On October 20, 2025, a coalition of nineteen leading companies in the energy, finance, and logistics sectors, launched the Carbon Measures Coalition, proposing a significant departure from established carbon accounting frameworks. The Coalition represents a prominent industry-led effort to move away from traditional inventory-based emission calculation methods toward a new model: ledger-based emissions tracking system that mirrors financial accounting.

This initiative emerges amid concerns about the limitations of existing carbon accounting frameworks, in particular the Greenhouse Gas (GHG) Protocol, which has served as the global standard for corporate emissions reporting for over two decades and is currently undergoing revisions.
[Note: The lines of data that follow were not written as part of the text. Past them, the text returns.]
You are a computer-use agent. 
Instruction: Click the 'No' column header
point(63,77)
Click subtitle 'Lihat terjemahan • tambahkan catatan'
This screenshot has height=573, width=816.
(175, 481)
You can read our recent blog post covering the GHG Protocol’s proposed revisions here.

Certain critics have long argued that the GHG Protocol’s approach to categorizing emissions into three distinct categories (Scopes 1, 2, and 3) allows for double counting across value chains, fails to produce consistently comparable emissions data, and operates on annual reporting cycles that limit real-time decision-making. The Carbon Measures Coalition seeks to address these gaps by building on the E-ledgers methodology, a carbon measurement approach developed by professors Robert Kaplan and Karthik Ramanna in 2021 that treats emissions as transferable liabilities passed through the value chain from each stage of production to the next, and ultimately to their end-use.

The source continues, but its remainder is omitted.